Aujourd’hui, il semblerait qu’il fasse son métier sereinement et proprement (au sens figuré du terme…), et il n’est pas plus fou que le boucher du coin qui passe son temps à découper des côtes de porcs et à trier des abats.

Costes, un personnage clef dans l’apprentissage d’un Sebastian qui n’a pas encore vraiment choisi son camp, entre un hip-hop français en déclin et peu ouvert musicalement, et probablement pas prêt pour l’expérimentation et la recherche musicale appliquée du GRM. On ne peut l’en blâmer. Après enquête, il semblerait que la réunion entre Jean-Louis et Sebastian ne soit pas fortuite.

Ce dernier ayant un frère, guitariste virtuose, prénommé Noël. Un musicien atypique et cérébral, qui flirte avec le jazz libre et la musique expérimentale, érudit et habitué des petites salles comme les Instants Chavirés de Montreuil. Vous pourrez lire une entrevue très intéressante du sieur, qui en dit long sur le personnage et son appréhension du monde, ICI.

Un type qui n’hésite pas à consacrer un album à des reprises de Kylie Minogue à la guitare sèche, à l’origine de Rectangle, un label fournisseur de disques peu communs, prisés et reconnus, avec du John B Root dans les parages (d’où une fameuse apparition de Sebastian dans un film à caractère pornographique), et qui a sorti deux disques de Costes. Ceci explique donc cela, la connexion étant effective, ils se sont bien trouvés et le résultat est détonant (cf. les premiers titres du collage ci-dessus).

- - - - - - -

● **Consigne**: Recopiez le passage de l'extrait compris entre « Ce dernier ayant » et « du collage ci-dessus). », bornes incluses, en substituant « guitare acoustique » à « guitare sèche ». Les entrées ne servent à rien pour cet exercice.

● **Ensemble des entrées**:
- - - - - - -

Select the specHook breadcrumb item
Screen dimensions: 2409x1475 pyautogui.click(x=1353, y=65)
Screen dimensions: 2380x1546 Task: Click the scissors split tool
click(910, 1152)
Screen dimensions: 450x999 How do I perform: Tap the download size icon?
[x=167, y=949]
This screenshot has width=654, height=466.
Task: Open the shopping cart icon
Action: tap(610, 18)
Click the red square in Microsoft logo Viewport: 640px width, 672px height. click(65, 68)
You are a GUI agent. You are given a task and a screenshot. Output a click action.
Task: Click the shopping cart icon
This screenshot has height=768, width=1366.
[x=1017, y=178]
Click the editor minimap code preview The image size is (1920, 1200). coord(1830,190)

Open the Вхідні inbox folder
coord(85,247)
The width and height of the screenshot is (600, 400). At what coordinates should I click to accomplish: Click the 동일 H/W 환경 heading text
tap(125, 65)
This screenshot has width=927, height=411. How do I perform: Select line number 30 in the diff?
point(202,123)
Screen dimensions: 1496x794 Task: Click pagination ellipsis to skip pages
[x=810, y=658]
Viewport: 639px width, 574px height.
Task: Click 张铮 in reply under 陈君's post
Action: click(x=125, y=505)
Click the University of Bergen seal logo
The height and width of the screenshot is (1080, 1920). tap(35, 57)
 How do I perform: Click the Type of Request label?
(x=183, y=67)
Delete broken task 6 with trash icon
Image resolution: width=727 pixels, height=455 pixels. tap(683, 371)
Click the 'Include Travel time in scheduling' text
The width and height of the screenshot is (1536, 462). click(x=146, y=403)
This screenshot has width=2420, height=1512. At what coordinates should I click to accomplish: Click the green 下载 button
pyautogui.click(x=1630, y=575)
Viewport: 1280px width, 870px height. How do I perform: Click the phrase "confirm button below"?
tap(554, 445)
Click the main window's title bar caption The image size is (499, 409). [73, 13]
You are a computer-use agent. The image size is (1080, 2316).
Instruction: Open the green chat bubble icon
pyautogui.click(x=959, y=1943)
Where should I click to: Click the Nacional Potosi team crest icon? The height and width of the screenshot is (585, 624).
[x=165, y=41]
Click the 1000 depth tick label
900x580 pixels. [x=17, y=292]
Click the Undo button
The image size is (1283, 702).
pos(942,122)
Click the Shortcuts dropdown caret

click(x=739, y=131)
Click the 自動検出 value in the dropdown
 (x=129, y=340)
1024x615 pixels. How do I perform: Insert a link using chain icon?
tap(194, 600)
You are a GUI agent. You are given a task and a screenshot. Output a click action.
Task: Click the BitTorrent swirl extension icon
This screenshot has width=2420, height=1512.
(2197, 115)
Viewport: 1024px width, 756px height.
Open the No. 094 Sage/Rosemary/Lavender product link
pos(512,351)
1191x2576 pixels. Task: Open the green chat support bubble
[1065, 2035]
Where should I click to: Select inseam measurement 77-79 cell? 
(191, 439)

- - - - - - -

● **Résultat attendu**:
Ce dernier ayant un frère, guitariste virtuose, prénommé Noël. Un musicien atypique et cérébral, qui flirte avec le jazz libre et la musique expérimentale, érudit et habitué des petites salles comme les Instants Chavirés de Montreuil. Vous pourrez lire une entrevue très intéressante du sieur, qui en dit long sur le personnage et son appréhension du monde, ICI.

Un type qui n’hésite pas à consacrer un album à des reprises de Kylie Minogue à la guitare acoustique, à l’origine de Rectangle, un label fournisseur de disques peu communs, prisés et reconnus, avec du John B Root dans les parages (d’où une fameuse apparition de Sebastian dans un film à caractère pornographique), et qui a sorti deux disques de Costes. Ceci explique donc cela, la connexion étant effective, ils se sont bien trouvés et le résultat est détonant (cf. les premiers titres du collage ci-dessus).